The second one is more of an optimization, cost optimization or processing efficiency, so that it will give you three or four different parameters, which is, the first one is, if you are already defining those metrics and have a benchmark, then if if you’re fast tracking some of the data delivery so that it could get the product out sooner, I think that definitely gives you the optimized some, like a number of days, or how much and then you can translate to your cost depending on the number of people, the cost of, you know, hire and all that stuff. So that’s the optimization. on the people side, you know, making sure that you bring the right talent and skill to your team or that you are already having it. But one area that we always recommend is once a year or so, or what, you know, I think that’s probably a good cadence to bring someone else, talk to your partners that you are working with or industry experts, making sure that you are still on the right path, or you are not missing any industry trend.
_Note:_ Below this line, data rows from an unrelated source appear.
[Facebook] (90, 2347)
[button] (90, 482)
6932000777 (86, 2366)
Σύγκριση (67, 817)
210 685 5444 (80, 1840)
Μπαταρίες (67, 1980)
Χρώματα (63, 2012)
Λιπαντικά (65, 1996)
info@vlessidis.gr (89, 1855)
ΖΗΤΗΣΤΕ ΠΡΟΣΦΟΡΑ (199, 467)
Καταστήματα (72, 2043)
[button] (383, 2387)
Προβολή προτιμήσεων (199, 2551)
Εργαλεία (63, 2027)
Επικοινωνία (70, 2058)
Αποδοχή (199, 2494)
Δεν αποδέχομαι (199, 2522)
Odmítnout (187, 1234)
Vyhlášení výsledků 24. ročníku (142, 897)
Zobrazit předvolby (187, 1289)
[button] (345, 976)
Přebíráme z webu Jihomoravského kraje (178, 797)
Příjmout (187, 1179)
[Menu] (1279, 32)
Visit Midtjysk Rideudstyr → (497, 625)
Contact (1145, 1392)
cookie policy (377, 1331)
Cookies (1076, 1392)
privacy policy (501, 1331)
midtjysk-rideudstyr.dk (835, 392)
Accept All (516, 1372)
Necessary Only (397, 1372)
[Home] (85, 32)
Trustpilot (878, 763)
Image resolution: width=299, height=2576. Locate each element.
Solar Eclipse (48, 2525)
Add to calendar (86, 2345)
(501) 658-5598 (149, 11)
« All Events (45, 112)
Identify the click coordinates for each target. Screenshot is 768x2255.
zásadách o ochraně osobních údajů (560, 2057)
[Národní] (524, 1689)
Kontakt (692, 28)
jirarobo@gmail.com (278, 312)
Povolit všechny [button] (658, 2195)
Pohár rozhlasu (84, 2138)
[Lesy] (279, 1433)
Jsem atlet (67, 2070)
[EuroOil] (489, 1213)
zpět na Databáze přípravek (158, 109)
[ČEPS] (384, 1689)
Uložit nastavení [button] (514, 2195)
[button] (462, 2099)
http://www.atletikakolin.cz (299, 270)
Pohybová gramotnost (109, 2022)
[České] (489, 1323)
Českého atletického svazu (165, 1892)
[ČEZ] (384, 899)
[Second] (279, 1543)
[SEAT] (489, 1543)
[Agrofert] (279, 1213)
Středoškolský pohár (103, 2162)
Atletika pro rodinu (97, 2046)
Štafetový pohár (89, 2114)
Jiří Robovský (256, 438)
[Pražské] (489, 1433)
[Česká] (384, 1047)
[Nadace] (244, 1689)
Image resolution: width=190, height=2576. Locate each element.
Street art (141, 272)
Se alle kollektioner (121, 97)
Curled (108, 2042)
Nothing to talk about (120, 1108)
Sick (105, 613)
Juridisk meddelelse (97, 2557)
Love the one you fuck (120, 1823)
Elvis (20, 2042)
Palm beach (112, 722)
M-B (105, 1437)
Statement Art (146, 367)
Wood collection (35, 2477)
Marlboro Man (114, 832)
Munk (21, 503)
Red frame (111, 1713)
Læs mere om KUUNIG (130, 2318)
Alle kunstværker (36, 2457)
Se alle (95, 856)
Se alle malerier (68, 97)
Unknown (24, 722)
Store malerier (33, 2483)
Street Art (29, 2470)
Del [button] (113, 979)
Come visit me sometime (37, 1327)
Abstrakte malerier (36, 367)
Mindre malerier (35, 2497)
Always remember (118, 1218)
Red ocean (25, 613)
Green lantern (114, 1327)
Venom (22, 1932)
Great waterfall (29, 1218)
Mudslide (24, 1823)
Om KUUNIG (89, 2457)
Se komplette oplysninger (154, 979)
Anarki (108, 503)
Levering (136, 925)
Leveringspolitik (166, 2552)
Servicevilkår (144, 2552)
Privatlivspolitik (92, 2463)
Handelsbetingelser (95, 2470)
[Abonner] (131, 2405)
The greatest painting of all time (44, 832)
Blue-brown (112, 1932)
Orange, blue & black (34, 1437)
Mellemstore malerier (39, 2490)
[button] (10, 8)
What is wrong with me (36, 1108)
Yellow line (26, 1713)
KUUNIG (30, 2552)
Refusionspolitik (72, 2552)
So industry expertise is very important. And the last one is on the technology front edge, you are planning what tools and platforms you need.
Summary
You know, of course, it’s a SAS or whatever platform is service, what model you go depending on the business, the license costs, and there is an element of implementation for some degree. And those infrastructures that are part of the technology. And then from a saving standpoint is once you have things in place, and you understand, okay, I have been bringing all these data sets, I’m consuming tons of money for my cloud cost. Now I realize that a lot of this assets, that processing can be turned off because we are realizing that either people have moved on or they’re not using it. So it gives you a lot of license optimization and infrastructure savings, which is a big component for any any data ecosystem. So this is these are all the different considerations as you’re putting numbers to each of the parameters. And of course, there may be other things that you can consider but this should give give you a good starting point for you to start planning your budget. Okay. I think that’s all I have and thank you for the opportunity to share some of our experience, and hopefully, you find that this is useful for building a business case.